Woody Guthrie at 100
July 13, 2012
Lots of people know Woody Guthrie's classic 1940 ballad "This Land Is Your Land," but the story behind the tune may not be as familiar.
Guthrie, who would have turned 100 this week, wrote "This Land" as a response to Irving Berlin's "God Bless America," a song he felt was overly patriotic and not directed at ordinary Americans like himself.
"He listened to the lyrics and thought that it didn't really address his people — the Okies — and what was happening in their world. So as a response, he wrote a song called 'God Blessed America' in 1940," Smithsonian Folkways archivist Jeff Place says. "And then it morphed a bit and changed."
The original version of "God Blessed America" included verses like:
As I went walking I saw a sign there
And on the sign it said "No Trespassing."
But on the other side it didn't say nothing,
That side was made for you and me.
"This Land" was later popularized by Pete Seeger, who was putting together a series of church and children's concerts around the country.
"Whenever he appeared, he played Woody Guthrie songs," says Ed Cray, who wrote the Guthrie biography Ramblin' Man. "And Pete introduced this song to most of the people who heard it."
"This Land" might be one of Guthrie's best-known songs, but it wasn't his only hit. Over the course of his career, he wrote hundreds of political songs, children's tunes and ballads, including "Pastures of Plenty" and "Pretty Boy Floyd." His music has been sung by and influenced generations of musicians, including Bruce Springsteen, John Mellencamp and Billy Bragg.
On Thursday's Fresh Air, Cray and Place, who co-produced the new box set Woody at 100, join Terry Gross for a conversation about the famous folk singer.
Interview Highlights
On Guthrie's importance in American music
Jeff Place: "When I started working at the Smithsonian 25 years ago, I started working with his actual materials — his lyric sheets and the actual audio.

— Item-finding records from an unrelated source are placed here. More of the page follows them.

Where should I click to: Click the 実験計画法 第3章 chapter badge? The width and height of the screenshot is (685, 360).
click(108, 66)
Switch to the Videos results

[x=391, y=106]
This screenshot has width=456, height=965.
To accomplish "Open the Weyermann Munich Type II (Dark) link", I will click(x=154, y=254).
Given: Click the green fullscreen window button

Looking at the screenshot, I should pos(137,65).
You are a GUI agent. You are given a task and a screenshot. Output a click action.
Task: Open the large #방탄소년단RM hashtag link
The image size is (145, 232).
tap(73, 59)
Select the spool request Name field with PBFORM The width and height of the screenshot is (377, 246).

And the more I listened, the more I was impressed by the amount of stuff that he created and how good it was. He became the image of what later on Bob Dylan and singer-songwriters [used] — the great forefather of that kind of sound."
Ed Cray: "There was this sense of patriotism, of optimism throughout his songs... his love of country is incredibly song. Those are the characteristics Woody imbued in his songs. I would argue that those are lasting characteristics."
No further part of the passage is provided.